Wystarczy jednak przeprowadzić rzetelne badania drogowe obu układów by stosunkowo szybko zauważyć, że po pierwsze: różnica "szybkości" włączenia wypada w rzadko używanym zakresie obrotów a tym samym jej rzeczywisty udział w ogólnym bilansie energetycznym normalnie używanego pojazdu drastycznie maleje. Po drugie zaś okazuje się, że w miarę jeżdzenia sama różnica topnieje - w normalnym użyciu akumulator dość krótko jest fabrycznie nowy, statystycznie rzecz biorąc nieczęsto utrzymuje maksymalne napięcie. Pamiętamy wszakże, że w Junaku źródła prądu są pod ciągłym, znacznym obciążeniem. Innymi słowy w Junaku badanym w przelotach miedzymiejskich, kiedy obroty rzadko spadają nisko i prądnica rzadko bywa odłączana różnica ta jest bez znaczenia zaś w ruchu ulicznym, kiedy układ "obcowzbudny" często "jest w użyciu" owa różnica szybko maleje.

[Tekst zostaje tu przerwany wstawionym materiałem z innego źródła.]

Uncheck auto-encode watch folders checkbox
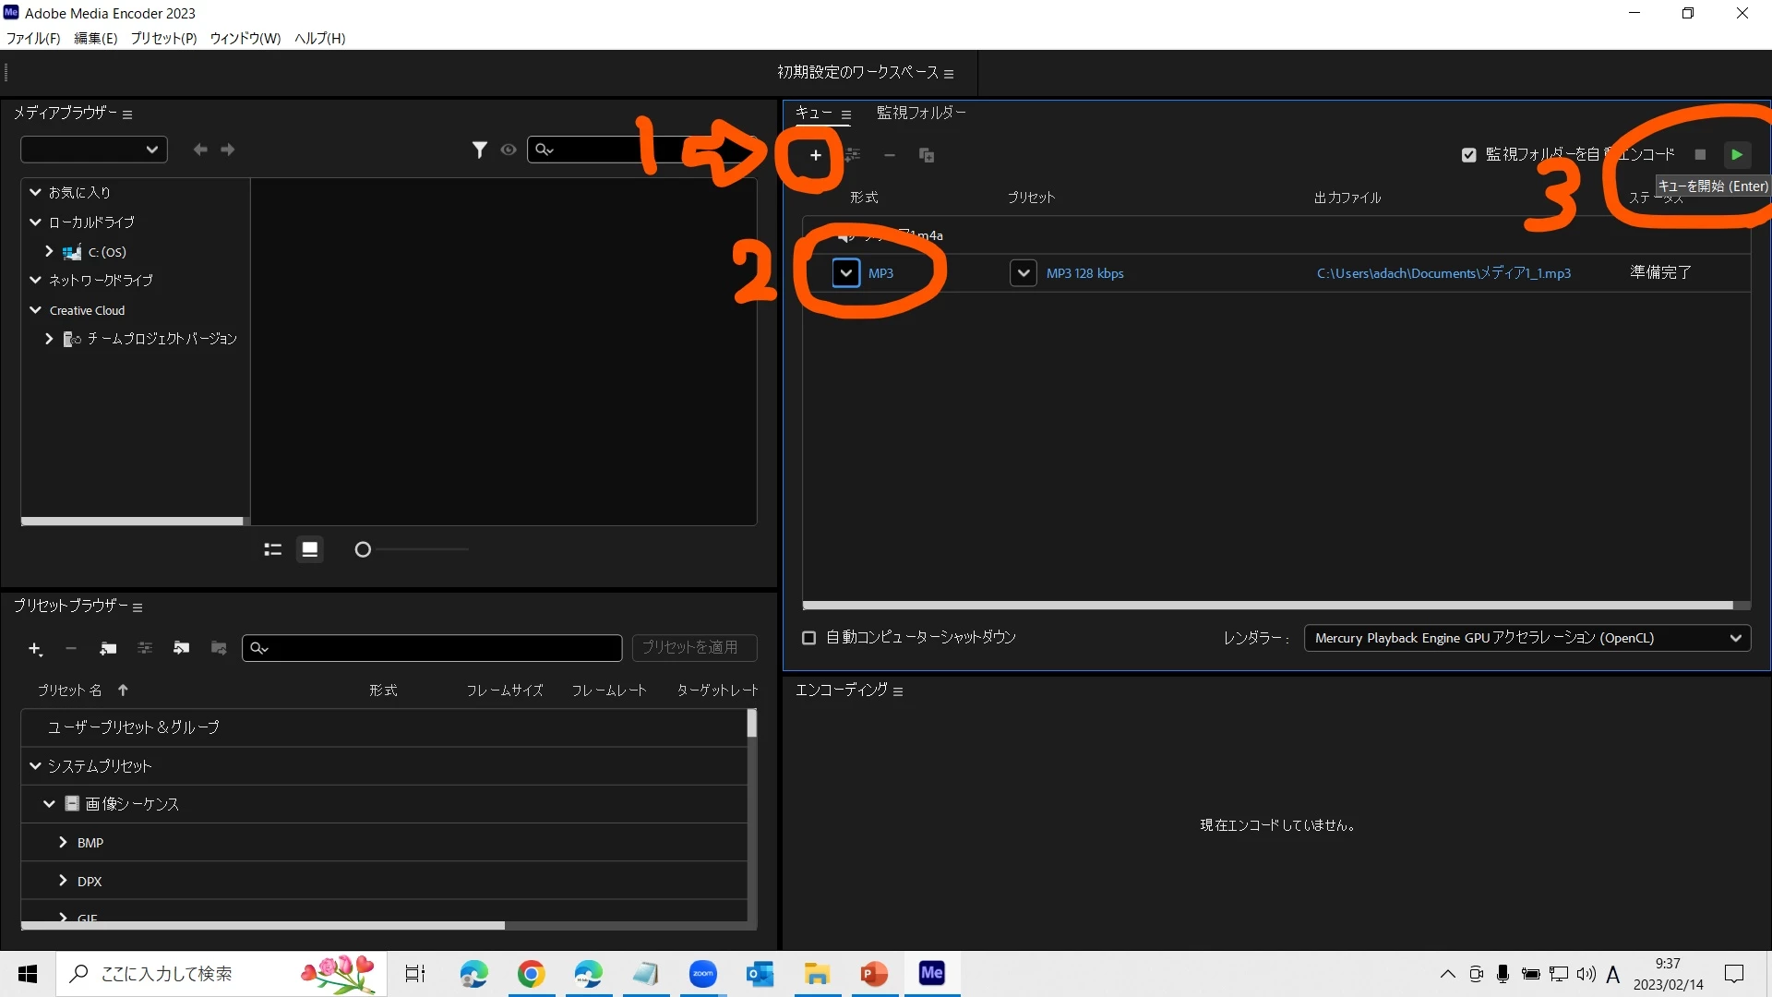click(x=1468, y=155)
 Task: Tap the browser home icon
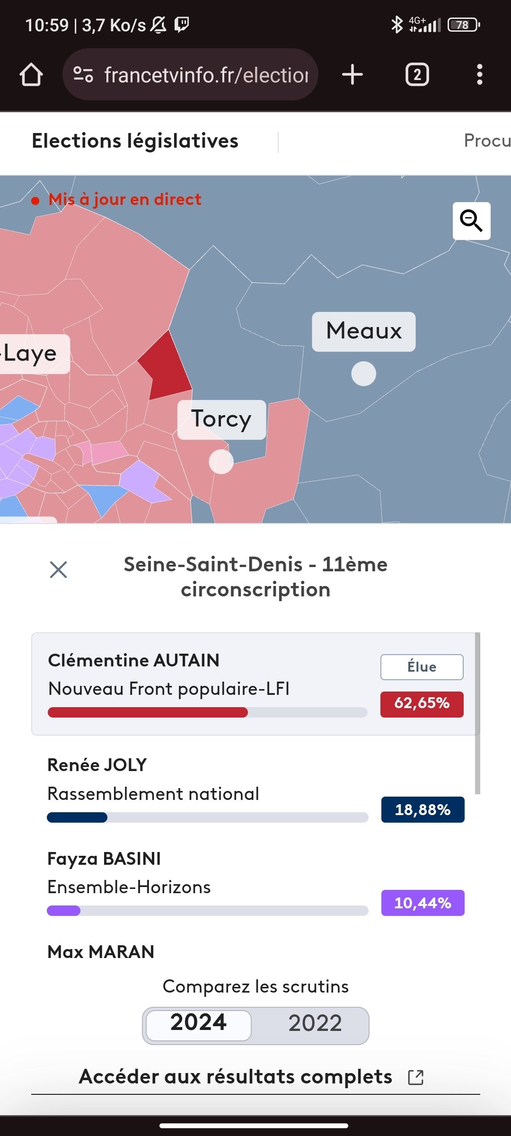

Dzieje się tak na skutek oczywistej cechy tego układu: im niższe jest napiecie akumulatora wskutek rozładowania przez obciążenie, tym później w sensie obrotów silnika następuje jego doładowanie, ponieważ wzbudzenie prądnicy do koniecznego napięcia zależne jest wyłącznie od napięcia akumulatora w danej chwili. Niestety, przy niesprzyjającym zbiegu okoliczności drogowych może się zdarzyć, że ładowanie akumulatora w ogóle zaniknie i bez doładowania z zewnątrz pozostaniemy bez prądu.
Takiej możliwości chcieli uniknąć niezliczeni na przestrzeni dziejów konstruktorzy kształtujący standardy instalacji i dlatego też układ prądnicy "obcowzbudnej" nie był w pojazdach stosowany.
Tu dochodzimy do właściwego momentu na wyjaśnienie owego cudzysłowu przy nazwie "obcowzbudny":) Właściwy obcowzbudny układ pracy prądnicy, obok samowzbudnego dobrze znany od XIX wieku teoretykom i praktykom, polega na wzbudzaniu prądnicy z całkowicie niezależnego źródła napięcia co ma niezaprzeczalne zalety w postaci uzyskiwania bardziej prostoliniowej charakterystyki indukowanego napięcia względem obrotów lub łatwej regulacji tegoż w przypadku prądnic pracujących ze stałymi obrotami. Warunkiem jest tu jednak niezależność wzbudzenia. Teoretycznie rzecz biorąc być może możliwe byłoby zastosowanie tego układu także w Junaku: źródłem napięcia wzbudzenia mogłby by być mały akumulator - ale ten wymagałby doładowania z kolejnego źródła napięcia (małej prądnicy samowzbudnej?:) lub baterie słoneczne a może jakiś maleńki reaktorek... Sądzę, że mimo wszystko jest tu pole do popisu dla wynalazców, pod warunkiem, że stopień komplikacji i zawodność układu nie przerośnie uzyskanego wzrostu wydajności a koncepcja będzie w zgodzie z wszechobecnymi prawami fizyki.
Układ "obcowzbudny" opisany wcześniej należałoby nazwać raczej układem "obcowzbudnego startu" - stosowany bywał w alternatorach samochodowych skąd także przeważnie ustąpił na rzecz pełnej "samowystarczalności" alternatora z powodu m.in. niekorzystnego ogółem bilansu energetycznego: obciążania akumulatora zwłaszcza wtedy, kiedy jest to najmniej wskazane, a to nawet pomimo znacznie korzystniejszej charakterystyki alternatora względem prądnic prądu stałego. W zastosowaniu do tych ostatnich układ jest całkowicie pozbawiony sensu, od momentu ujawnienia jego błędności niezmiennie kojarzy mi się z perpetum mobile, którego jak uparcie twierdzą fizycy, podobno nie da się wciąż zbudować:) W tym sensie kwalifikuje się do STP pozbawiając Junaka zalet układu klasycznego w zamian nie daje nic wartego zachodu.